Stated exercise: Please repeat these records word for word, everything from the line containing "You are a computer-use agent. The height" down to the line containing "Action: pyautogui.click(x=127, y=1039)", including both of those lines.

*** Material for this task ***

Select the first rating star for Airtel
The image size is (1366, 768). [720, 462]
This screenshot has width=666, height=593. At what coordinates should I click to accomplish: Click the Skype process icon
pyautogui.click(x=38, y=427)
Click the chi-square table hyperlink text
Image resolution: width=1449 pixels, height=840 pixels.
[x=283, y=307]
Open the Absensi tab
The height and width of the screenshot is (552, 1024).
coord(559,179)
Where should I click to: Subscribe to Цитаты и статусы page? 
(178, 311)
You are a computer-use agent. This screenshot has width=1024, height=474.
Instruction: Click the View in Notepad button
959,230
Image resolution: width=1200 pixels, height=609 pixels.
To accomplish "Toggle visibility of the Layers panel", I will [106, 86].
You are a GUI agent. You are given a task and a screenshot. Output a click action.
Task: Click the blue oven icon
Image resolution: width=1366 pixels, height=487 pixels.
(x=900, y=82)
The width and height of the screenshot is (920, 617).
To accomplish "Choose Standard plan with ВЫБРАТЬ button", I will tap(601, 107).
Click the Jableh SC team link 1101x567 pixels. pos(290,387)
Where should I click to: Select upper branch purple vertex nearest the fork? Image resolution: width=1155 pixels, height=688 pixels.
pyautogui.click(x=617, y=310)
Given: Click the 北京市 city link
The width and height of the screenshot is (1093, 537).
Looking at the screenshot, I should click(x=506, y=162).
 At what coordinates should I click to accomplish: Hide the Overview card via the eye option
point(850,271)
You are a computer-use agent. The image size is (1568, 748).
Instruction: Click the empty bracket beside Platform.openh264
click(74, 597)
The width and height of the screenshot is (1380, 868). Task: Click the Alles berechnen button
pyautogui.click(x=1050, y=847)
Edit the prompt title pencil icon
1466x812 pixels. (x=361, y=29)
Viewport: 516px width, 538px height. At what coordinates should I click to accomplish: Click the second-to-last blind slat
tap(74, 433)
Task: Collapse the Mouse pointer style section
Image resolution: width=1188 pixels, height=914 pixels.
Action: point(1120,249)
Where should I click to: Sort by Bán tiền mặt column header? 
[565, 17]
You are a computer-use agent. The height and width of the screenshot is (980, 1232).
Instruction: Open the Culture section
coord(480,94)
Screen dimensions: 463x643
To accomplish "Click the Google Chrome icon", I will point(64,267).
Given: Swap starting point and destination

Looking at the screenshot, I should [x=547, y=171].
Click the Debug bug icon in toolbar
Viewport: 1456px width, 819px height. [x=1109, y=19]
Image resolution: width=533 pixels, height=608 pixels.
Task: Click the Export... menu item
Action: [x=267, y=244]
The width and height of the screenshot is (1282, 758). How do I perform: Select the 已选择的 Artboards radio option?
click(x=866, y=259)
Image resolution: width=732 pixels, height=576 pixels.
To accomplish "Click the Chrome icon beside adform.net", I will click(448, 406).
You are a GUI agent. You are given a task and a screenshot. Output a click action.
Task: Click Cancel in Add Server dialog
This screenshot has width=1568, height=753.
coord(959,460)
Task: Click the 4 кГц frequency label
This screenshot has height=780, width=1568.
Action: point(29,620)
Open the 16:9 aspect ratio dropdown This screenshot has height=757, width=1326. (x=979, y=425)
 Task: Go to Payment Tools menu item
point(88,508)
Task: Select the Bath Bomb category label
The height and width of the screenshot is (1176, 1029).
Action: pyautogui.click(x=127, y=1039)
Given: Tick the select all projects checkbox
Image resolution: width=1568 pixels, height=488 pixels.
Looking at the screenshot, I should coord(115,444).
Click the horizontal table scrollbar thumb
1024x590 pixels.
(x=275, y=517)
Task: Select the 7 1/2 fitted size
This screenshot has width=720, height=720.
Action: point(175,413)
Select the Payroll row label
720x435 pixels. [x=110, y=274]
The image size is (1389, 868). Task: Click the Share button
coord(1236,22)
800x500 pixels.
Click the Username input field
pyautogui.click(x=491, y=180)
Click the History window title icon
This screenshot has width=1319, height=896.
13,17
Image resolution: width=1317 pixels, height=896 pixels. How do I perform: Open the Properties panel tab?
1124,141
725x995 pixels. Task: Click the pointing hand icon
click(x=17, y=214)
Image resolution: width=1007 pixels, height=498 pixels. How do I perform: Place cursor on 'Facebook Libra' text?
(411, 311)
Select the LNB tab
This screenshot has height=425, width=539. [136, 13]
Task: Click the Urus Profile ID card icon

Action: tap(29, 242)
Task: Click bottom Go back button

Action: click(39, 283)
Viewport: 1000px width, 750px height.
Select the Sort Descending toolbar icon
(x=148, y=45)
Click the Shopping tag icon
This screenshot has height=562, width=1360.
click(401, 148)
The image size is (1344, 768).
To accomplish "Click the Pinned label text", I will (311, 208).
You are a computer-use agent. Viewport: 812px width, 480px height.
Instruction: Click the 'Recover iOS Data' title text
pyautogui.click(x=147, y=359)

***

Finished answer:
You are a computer-use agent. The height and width of the screenshot is (980, 1232).
Instruction: Open the Culture section
coord(480,94)
Screen dimensions: 463x643
To accomplish "Click the Google Chrome icon", I will point(64,267).
Given: Swap starting point and destination

Looking at the screenshot, I should [x=547, y=171].
Click the Debug bug icon in toolbar
Viewport: 1456px width, 819px height. [x=1109, y=19]
Image resolution: width=533 pixels, height=608 pixels.
Task: Click the Export... menu item
Action: [x=267, y=244]
The width and height of the screenshot is (1282, 758). How do I perform: Select the 已选择的 Artboards radio option?
click(x=866, y=259)
Image resolution: width=732 pixels, height=576 pixels.
To accomplish "Click the Chrome icon beside adform.net", I will click(448, 406).
You are a GUI agent. You are given a task and a screenshot. Output a click action.
Task: Click Cancel in Add Server dialog
This screenshot has width=1568, height=753.
coord(959,460)
Task: Click the 4 кГц frequency label
This screenshot has height=780, width=1568.
Action: point(29,620)
Open the 16:9 aspect ratio dropdown This screenshot has height=757, width=1326. (x=979, y=425)
 Task: Go to Payment Tools menu item
point(88,508)
Task: Select the Bath Bomb category label
The height and width of the screenshot is (1176, 1029).
Action: pyautogui.click(x=127, y=1039)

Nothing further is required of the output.